## What you are asked to do
Reproduce the data without any change, from its first line up to and including the line that contains "cell-en-name: Tetraterbium heptaoxide".

*** Opening of Extracted information ***

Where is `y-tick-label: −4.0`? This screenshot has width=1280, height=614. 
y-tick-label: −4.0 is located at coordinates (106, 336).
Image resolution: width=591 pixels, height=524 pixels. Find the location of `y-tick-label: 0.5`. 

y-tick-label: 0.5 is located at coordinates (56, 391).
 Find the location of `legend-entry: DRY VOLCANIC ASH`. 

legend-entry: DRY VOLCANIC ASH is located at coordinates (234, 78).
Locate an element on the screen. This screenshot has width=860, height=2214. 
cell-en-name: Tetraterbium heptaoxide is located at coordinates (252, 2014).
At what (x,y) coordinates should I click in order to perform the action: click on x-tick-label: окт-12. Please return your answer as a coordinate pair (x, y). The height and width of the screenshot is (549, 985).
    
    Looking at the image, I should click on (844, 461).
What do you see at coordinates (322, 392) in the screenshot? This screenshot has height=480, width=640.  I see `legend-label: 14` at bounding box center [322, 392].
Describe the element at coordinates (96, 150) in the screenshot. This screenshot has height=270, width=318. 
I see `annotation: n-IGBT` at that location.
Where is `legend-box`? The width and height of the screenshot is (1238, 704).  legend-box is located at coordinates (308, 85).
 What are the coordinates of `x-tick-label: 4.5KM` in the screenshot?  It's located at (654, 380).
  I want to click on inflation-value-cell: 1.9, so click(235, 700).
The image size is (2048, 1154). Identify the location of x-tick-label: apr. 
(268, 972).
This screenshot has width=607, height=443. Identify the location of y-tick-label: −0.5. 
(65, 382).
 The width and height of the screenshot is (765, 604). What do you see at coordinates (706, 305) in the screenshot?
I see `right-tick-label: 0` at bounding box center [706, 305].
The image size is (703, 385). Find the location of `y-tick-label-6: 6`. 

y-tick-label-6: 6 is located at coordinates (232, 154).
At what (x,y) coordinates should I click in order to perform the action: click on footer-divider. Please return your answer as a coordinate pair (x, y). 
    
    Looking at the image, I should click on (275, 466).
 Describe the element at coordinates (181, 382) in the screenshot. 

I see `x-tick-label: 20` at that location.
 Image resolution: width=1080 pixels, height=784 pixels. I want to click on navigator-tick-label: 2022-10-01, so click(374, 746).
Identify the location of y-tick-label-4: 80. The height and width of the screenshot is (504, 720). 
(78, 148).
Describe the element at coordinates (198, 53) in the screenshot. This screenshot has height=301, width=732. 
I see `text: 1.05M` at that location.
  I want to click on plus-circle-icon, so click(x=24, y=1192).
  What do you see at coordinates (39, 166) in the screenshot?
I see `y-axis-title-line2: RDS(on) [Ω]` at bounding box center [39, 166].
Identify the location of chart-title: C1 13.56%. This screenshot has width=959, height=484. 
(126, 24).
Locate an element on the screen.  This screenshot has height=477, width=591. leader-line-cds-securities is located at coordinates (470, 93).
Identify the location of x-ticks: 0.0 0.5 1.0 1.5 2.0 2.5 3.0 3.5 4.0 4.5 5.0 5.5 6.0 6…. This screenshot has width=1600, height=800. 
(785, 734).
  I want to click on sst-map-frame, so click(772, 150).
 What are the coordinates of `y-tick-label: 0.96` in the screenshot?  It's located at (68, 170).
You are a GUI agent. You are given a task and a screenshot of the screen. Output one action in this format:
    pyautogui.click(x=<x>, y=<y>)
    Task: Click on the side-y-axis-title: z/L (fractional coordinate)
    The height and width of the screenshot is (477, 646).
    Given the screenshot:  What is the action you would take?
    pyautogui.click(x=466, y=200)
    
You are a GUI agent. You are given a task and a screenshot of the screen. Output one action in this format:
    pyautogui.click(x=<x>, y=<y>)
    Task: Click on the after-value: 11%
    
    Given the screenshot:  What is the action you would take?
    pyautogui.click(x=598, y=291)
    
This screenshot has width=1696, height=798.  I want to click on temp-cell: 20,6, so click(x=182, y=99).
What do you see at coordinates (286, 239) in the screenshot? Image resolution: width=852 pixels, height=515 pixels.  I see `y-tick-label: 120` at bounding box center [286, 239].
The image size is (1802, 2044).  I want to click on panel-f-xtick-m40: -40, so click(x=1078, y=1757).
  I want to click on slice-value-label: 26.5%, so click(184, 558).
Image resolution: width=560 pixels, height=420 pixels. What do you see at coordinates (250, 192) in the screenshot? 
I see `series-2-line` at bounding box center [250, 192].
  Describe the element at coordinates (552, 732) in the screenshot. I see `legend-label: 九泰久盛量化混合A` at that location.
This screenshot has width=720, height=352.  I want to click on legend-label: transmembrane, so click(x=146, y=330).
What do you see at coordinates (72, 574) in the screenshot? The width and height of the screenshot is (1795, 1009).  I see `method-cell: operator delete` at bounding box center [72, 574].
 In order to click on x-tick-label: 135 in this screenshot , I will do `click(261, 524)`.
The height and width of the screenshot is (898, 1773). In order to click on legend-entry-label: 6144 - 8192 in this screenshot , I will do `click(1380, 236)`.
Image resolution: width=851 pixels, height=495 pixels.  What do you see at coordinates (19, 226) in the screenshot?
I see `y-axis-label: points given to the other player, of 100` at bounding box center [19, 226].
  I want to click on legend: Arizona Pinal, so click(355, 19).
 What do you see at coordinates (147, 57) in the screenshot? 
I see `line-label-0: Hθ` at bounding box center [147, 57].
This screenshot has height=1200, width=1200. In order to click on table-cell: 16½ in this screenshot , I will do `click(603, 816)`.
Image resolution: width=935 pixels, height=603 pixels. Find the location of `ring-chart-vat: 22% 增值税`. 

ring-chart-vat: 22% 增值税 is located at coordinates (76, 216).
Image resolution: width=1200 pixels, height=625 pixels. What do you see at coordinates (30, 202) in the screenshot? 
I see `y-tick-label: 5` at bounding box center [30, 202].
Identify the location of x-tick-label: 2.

*** Close of Extracted information ***

## Answer to the exercise
Where is `y-tick-label: −4.0`? This screenshot has width=1280, height=614. 
y-tick-label: −4.0 is located at coordinates (106, 336).
Image resolution: width=591 pixels, height=524 pixels. Find the location of `y-tick-label: 0.5`. 

y-tick-label: 0.5 is located at coordinates (56, 391).
 Find the location of `legend-entry: DRY VOLCANIC ASH`. 

legend-entry: DRY VOLCANIC ASH is located at coordinates (234, 78).
Locate an element on the screen. This screenshot has width=860, height=2214. 
cell-en-name: Tetraterbium heptaoxide is located at coordinates (252, 2014).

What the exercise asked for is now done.